BEGIN PROVIDED INFORMATION

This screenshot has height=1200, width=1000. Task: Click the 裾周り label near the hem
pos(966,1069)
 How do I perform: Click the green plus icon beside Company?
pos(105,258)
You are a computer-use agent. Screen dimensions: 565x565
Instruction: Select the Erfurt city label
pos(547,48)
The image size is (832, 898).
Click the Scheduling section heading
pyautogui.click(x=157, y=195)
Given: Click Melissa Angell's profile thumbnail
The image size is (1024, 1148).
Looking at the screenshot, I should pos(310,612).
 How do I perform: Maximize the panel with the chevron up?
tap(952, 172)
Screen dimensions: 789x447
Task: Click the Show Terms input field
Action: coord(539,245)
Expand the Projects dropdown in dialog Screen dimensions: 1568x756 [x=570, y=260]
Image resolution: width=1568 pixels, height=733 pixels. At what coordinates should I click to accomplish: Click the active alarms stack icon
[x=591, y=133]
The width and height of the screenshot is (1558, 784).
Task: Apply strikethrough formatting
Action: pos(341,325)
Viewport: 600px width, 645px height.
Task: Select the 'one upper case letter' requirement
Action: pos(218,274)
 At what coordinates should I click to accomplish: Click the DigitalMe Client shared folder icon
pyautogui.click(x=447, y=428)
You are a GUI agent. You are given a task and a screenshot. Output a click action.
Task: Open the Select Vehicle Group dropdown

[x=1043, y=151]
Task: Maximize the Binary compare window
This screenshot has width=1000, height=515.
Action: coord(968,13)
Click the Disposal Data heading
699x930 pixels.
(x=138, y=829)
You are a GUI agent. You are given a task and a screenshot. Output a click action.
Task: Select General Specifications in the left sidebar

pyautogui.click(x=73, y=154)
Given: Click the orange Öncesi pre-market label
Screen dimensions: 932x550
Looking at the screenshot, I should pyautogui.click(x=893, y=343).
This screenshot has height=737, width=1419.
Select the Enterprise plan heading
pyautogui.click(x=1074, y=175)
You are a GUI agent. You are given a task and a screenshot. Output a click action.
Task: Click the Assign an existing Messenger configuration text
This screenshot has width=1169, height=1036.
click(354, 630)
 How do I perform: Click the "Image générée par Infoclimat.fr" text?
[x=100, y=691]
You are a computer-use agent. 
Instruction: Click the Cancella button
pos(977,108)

END PROVIDED INFORMATION

Turn every line of the rows above into a Markdown table with two columns, No. and Line. Number the lines in order and leave out the blank ones.

THE COMPLETED TASK:
| No. | Line |
|---|---|
| 1 | This screenshot has height=1200, width=1000. Task: Click the 裾周り label near the hem |
| 2 | pos(966,1069) |
| 3 |  How do I perform: Click the green plus icon beside Company? |
| 4 | pos(105,258) |
| 5 | You are a computer-use agent. Screen dimensions: 565x565 |
| 6 | Instruction: Select the Erfurt city label |
| 7 | pos(547,48) |
| 8 | The image size is (832, 898). |
| 9 | Click the Scheduling section heading |
| 10 | pyautogui.click(x=157, y=195) |
| 11 | Given: Click Melissa Angell's profile thumbnail |
| 12 | The image size is (1024, 1148). |
| 13 | Looking at the screenshot, I should pos(310,612). |
| 14 |  How do I perform: Maximize the panel with the chevron up? |
| 15 | tap(952, 172) |
| 16 | Screen dimensions: 789x447 |
| 17 | Task: Click the Show Terms input field |
| 18 | Action: coord(539,245) |
| 19 | Expand the Projects dropdown in dialog Screen dimensions: 1568x756 [x=570, y=260] |
| 20 | Image resolution: width=1568 pixels, height=733 pixels. At what coordinates should I click to accomplish: Click the active alarms stack icon |
| 21 | [x=591, y=133] |
| 22 | The width and height of the screenshot is (1558, 784). |
| 23 | Task: Apply strikethrough formatting |
| 24 | Action: pos(341,325) |
| 25 | Viewport: 600px width, 645px height. |
| 26 | Task: Select the 'one upper case letter' requirement |
| 27 | Action: pos(218,274) |
| 28 |  At what coordinates should I click to accomplish: Click the DigitalMe Client shared folder icon |
| 29 | pyautogui.click(x=447, y=428) |
| 30 | You are a GUI agent. You are given a task and a screenshot. Output a click action. |
| 31 | Task: Open the Select Vehicle Group dropdown |
| 32 | [x=1043, y=151] |
| 33 | Task: Maximize the Binary compare window |
| 34 | This screenshot has width=1000, height=515. |
| 35 | Action: coord(968,13) |
| 36 | Click the Disposal Data heading |
| 37 | 699x930 pixels. |
| 38 | (x=138, y=829) |
| 39 | You are a GUI agent. You are given a task and a screenshot. Output a click action. |
| 40 | Task: Select General Specifications in the left sidebar |
| 41 | pyautogui.click(x=73, y=154) |
| 42 | Given: Click the orange Öncesi pre-market label |
| 43 | Screen dimensions: 932x550 |
| 44 | Looking at the screenshot, I should pyautogui.click(x=893, y=343). |
| 45 | This screenshot has height=737, width=1419. |
| 46 | Select the Enterprise plan heading |
| 47 | pyautogui.click(x=1074, y=175) |
| 48 | You are a GUI agent. You are given a task and a screenshot. Output a click action. |
| 49 | Task: Click the Assign an existing Messenger configuration text |
| 50 | This screenshot has width=1169, height=1036. |
| 51 | click(354, 630) |
| 52 |  How do I perform: Click the "Image générée par Infoclimat.fr" text? |
| 53 | [x=100, y=691] |
| 54 | You are a computer-use agent.  |
| 55 | Instruction: Click the Cancella button |
| 56 | pos(977,108) |